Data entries
┌──

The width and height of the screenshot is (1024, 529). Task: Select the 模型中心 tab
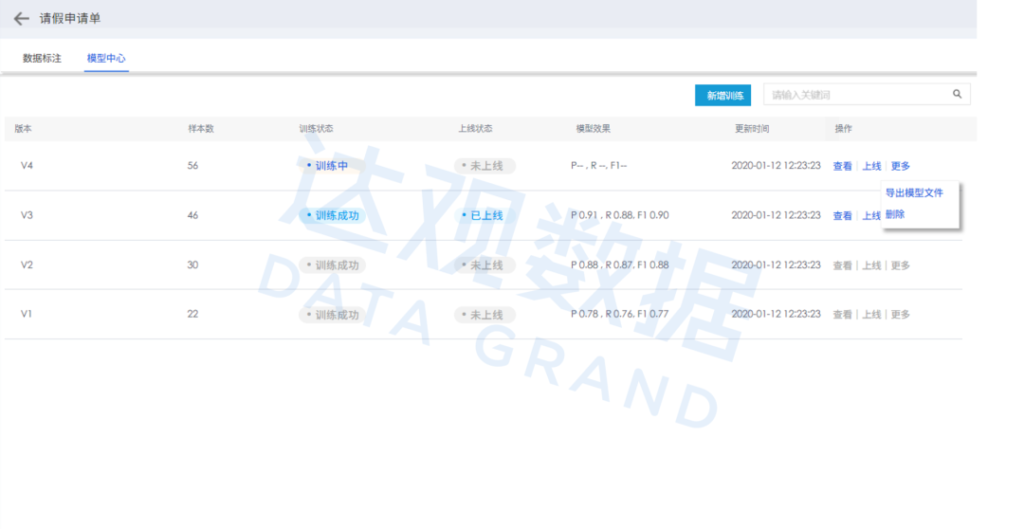tap(106, 59)
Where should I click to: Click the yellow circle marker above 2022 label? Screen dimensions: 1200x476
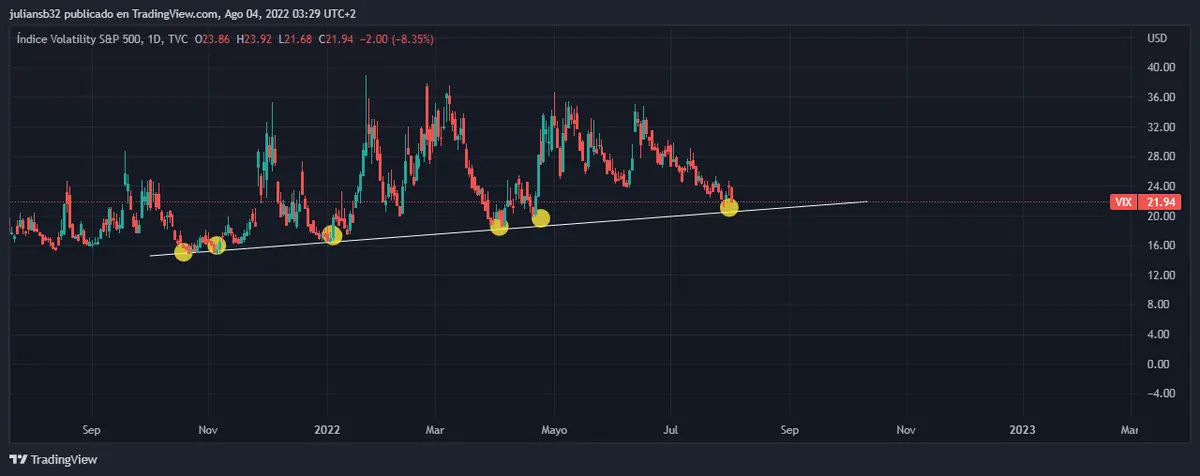pyautogui.click(x=333, y=236)
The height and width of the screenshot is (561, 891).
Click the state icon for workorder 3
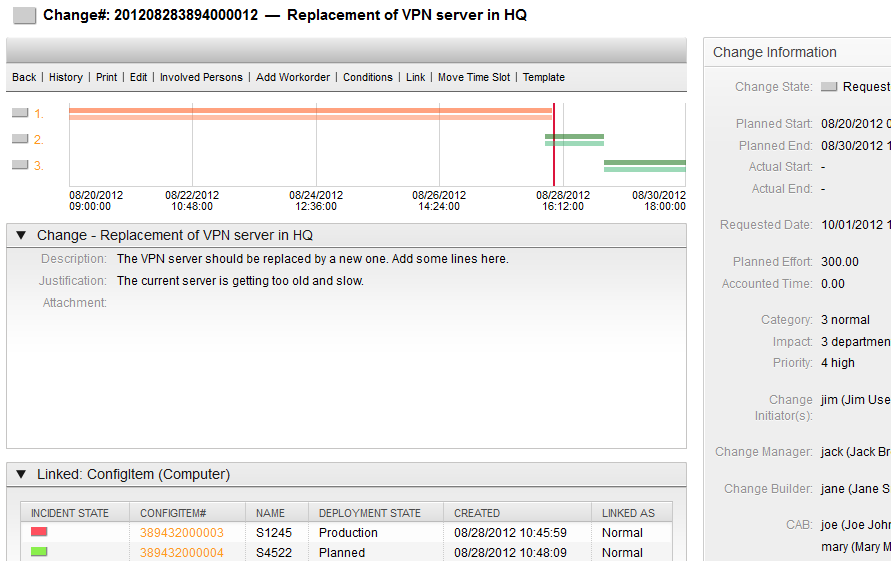click(x=20, y=165)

└──

Requirement → Repeat all of the entries above exactly. Keep pictures out of it.

Written reply →
The width and height of the screenshot is (1024, 529). Task: Select the 模型中心 tab
tap(106, 59)
Where should I click to: Click the yellow circle marker above 2022 label? Screen dimensions: 1200x476
pyautogui.click(x=333, y=236)
The height and width of the screenshot is (561, 891).
Click the state icon for workorder 3
click(x=20, y=165)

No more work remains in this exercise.